面白いことができる可能性があると確信したのは盆踊りをやるようになってからでした。すでに『あまちゃん』のときにも少しやっていたんですが、〈フェスティバルFUKUSHIMA!〉や〈アンサンブルズ東京〉など、盆踊りの現場が増えていく中で独自のものが生まれていっているような気がして。同時に、一般の人とのワークショップにもスペシャルビッグバンドのメンバーによく入ってもらっていたんです。なので、皆で共通の経験を積みながら、少しずつ馴染んでいったというか。

震災後は僕自身、いろいろと定まらないことをやってきて、メンバーたちはある意味で巻き込まれてしまったとも言える。でもそれを面白がってくれて独自のものができていったので、長く続いているんだと思います。なのでメンバーたちには、本当に感謝しかないです」

2017年のライブ動画

――2015年には新宿ピットインでの演奏を収めたライブアルバムをリリースしました。今あらためて振り返ったとき、あのアルバムはどのような作品として捉えていますか?

「あの時点ではベストの内容でしたが、もうちょっと先に行けるなとは思っていました。あのアルバムには『あまちゃん』とそれ以降のいろいろな曲が両方とも並んでいたので、もっとこのバンド独自のカラーが出せないかなと。

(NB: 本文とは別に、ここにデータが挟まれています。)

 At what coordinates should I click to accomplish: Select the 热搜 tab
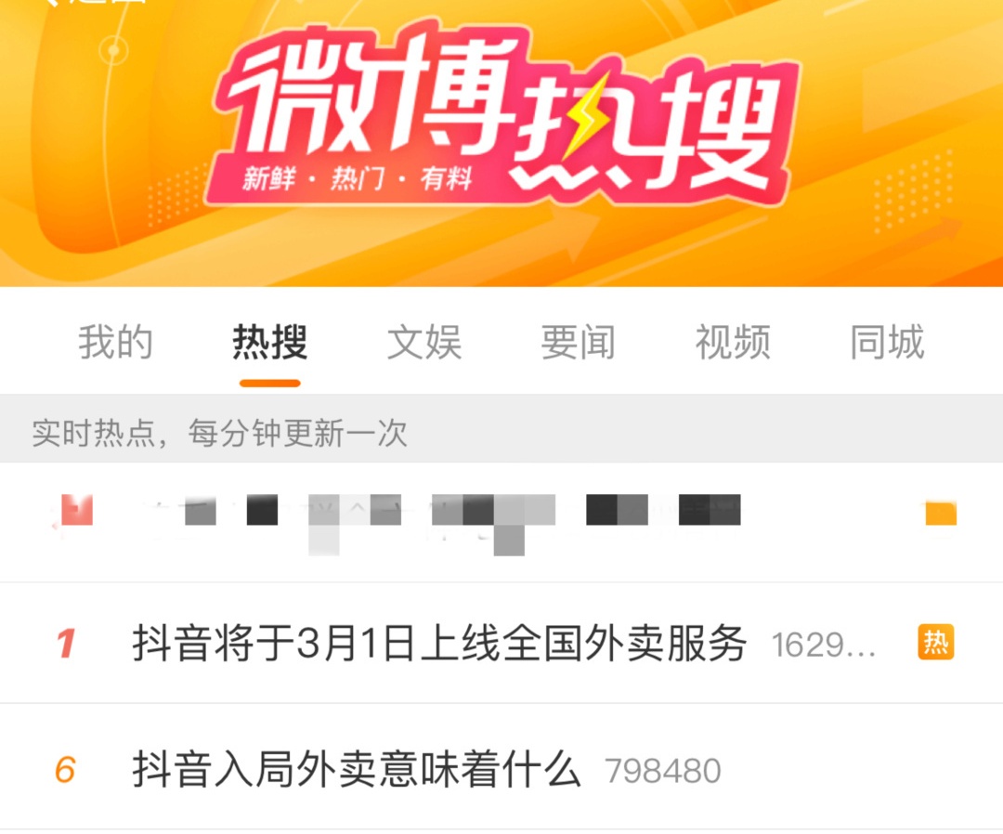click(x=270, y=342)
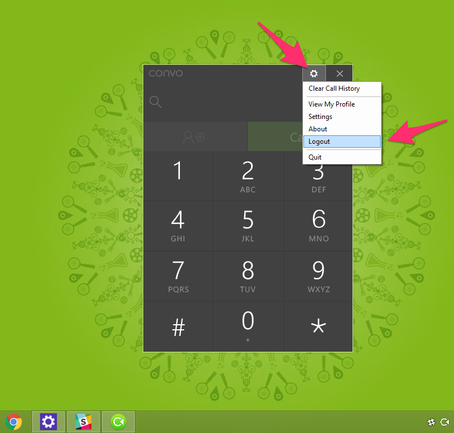The height and width of the screenshot is (433, 454).
Task: Click the magnifying glass search icon
Action: tap(156, 102)
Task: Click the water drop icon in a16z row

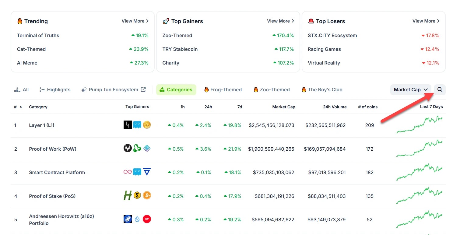Action: (137, 219)

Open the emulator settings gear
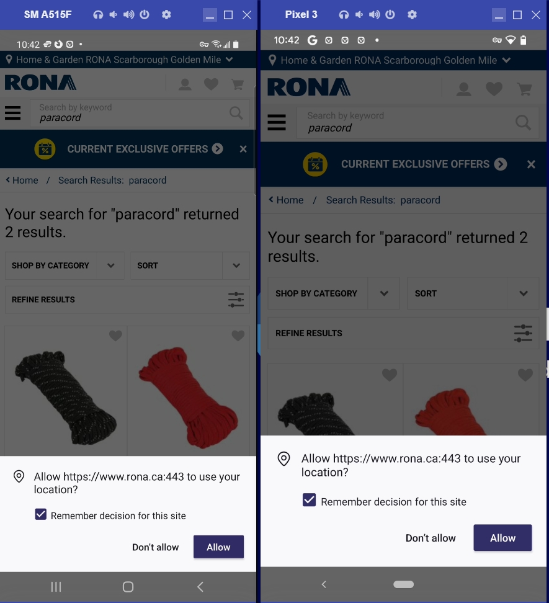click(166, 14)
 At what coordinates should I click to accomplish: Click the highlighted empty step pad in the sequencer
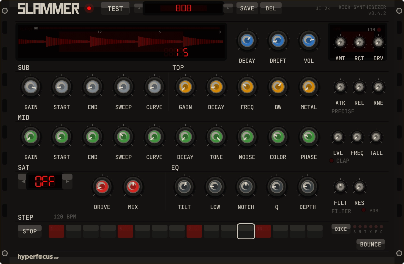coord(246,231)
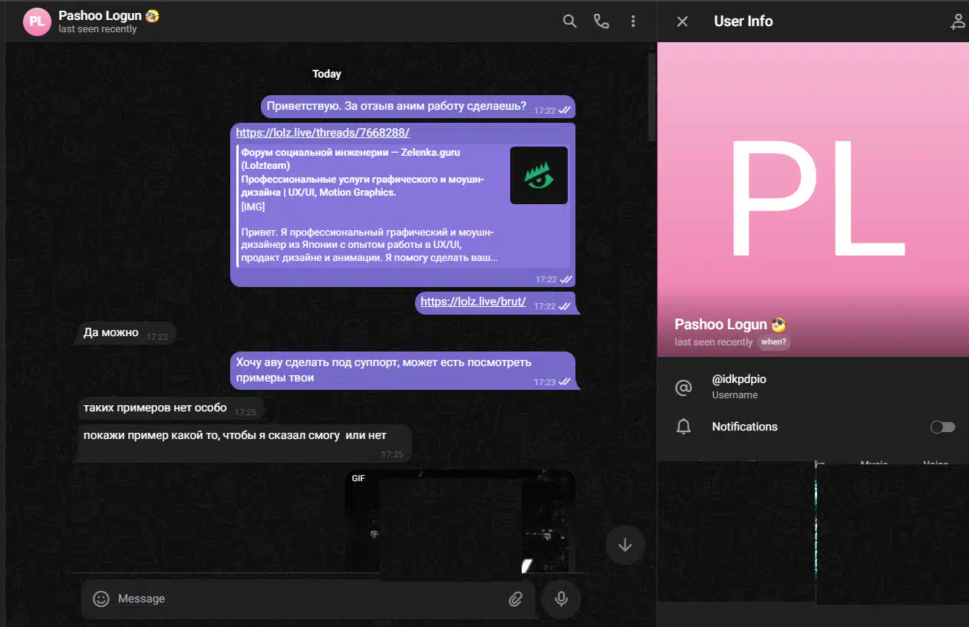Viewport: 969px width, 627px height.
Task: Jump to latest messages with down arrow
Action: pos(625,545)
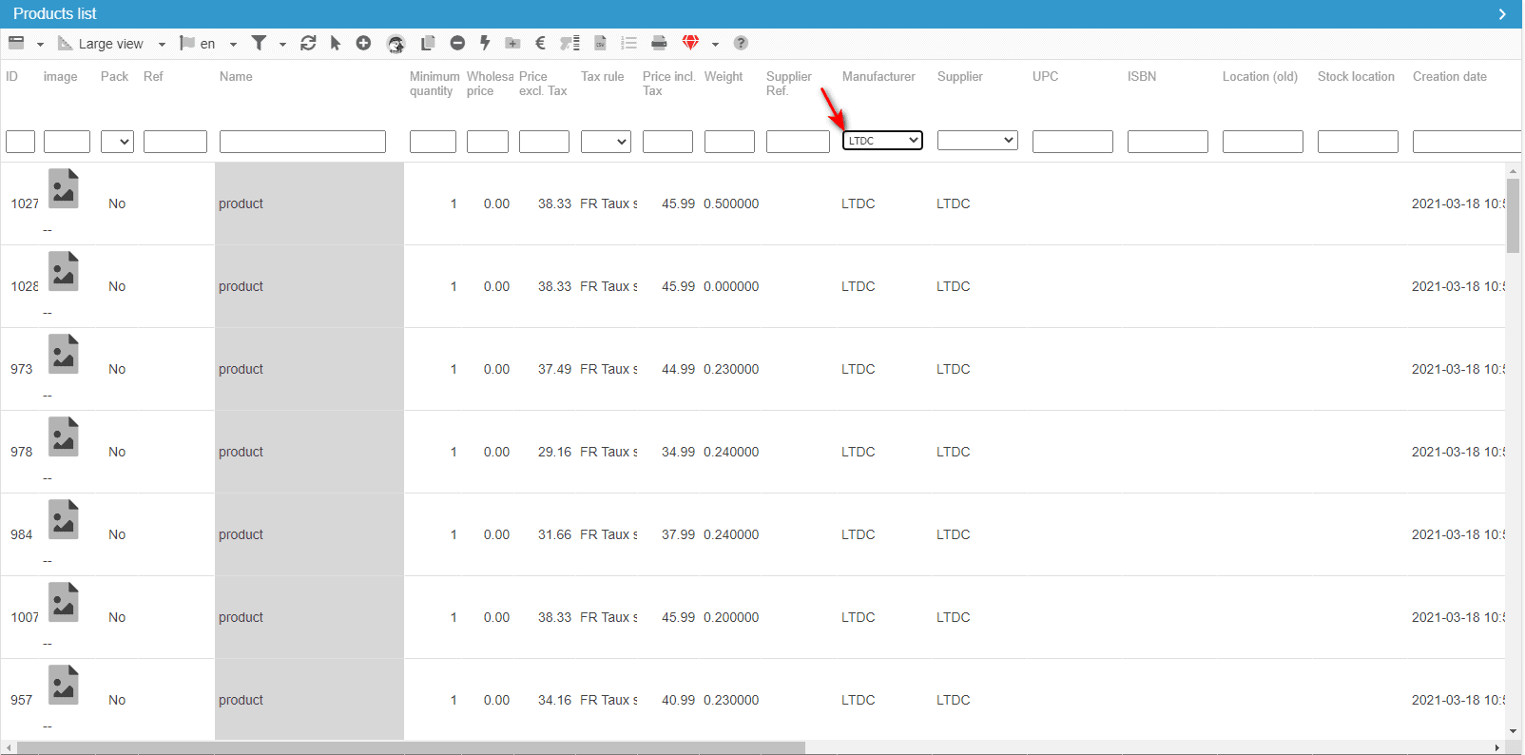Click the Name filter input field
This screenshot has height=755, width=1525.
pos(302,142)
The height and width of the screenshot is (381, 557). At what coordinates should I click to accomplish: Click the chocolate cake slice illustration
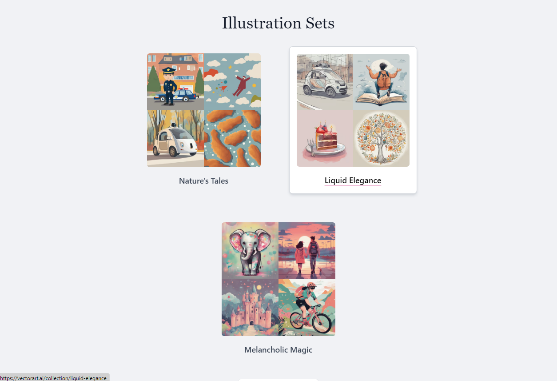(x=325, y=138)
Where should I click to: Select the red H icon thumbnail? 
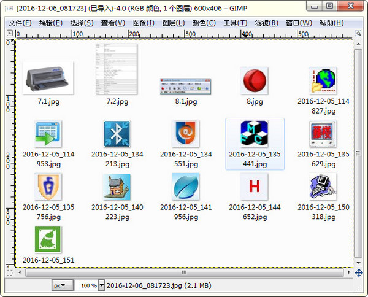(x=254, y=187)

そう思っているうちに大河ドラマの『いだてん~東京オリムピック噺~』(2019年)に突入していくんです。『いだてん』の音楽でもスペシャルビッグバンドのメンバーの大半が参加していて、さっき言った盆踊りもやりつつ、だんだん今回のアルバムに繋がるものが少しずつ見えてきたというか」

 

小さな石をたくさん投げたら山が少し動いた

――どのようなきっかけで新作『Stone Stone Stone』のレコーディングは始まったのでしょうか?

「コロナ禍が大きかったです。その前からこのバンドのために少しずつ曲を書いていたんですけど、コロナ禍に見舞われて、盆踊りもできないし、これから当分の間はビッグバンドでステージを作ることもできないかもしれない。そう思ったら急に録音したくなって。

ちょうど同じ時期に小泉今日子さんが〈小さな石をたくさん投げたら山が少し動いた〉とツイートして、そのときにいろいろなアイデアが頭の中に湧いてきました。それは音楽的なコンセプトというよりは漠然とした世界観なんですが、小さな石のような音楽っていいなあと。

それで形になったのが、一つはカフェ・オトの〈Takuroku〉レーベルから出した『Small Stone』(2020年)というソロアルバム。もう一つはまだ試行錯誤の段階だけど、ブルーノート東京で今年3月に初演したSmall Stone Ensemble。それと今回のスペシャルビッグバンドのアルバムです。このバンドなら、小さな石がたくさんあるような音楽ができるなと」

大友良英の2020年作『Small Stone』収録曲“Small Stone 2 (The Diet May 18th 2020)”

――指揮を用いて即興的なアンサンブルを構築するという意味では、Small Stone Ensembleと今回のアルバムの一部収録曲には共通点も見られます。

「近いところもあるけど、完全に同じではないかな。もちろんどっちも即興演奏を指揮でコントロールしようとするところは共通していて、“Gallophy”では皆で指揮し合いながらレコーディングしましたし、1曲目の“Stone Stone Stone”はオレと鈴木広志が2人で指揮をした。だけどスペシャルビッグバンドはお互いに顔も知っていてどんな音を出すのかわかっているメンバーなんです。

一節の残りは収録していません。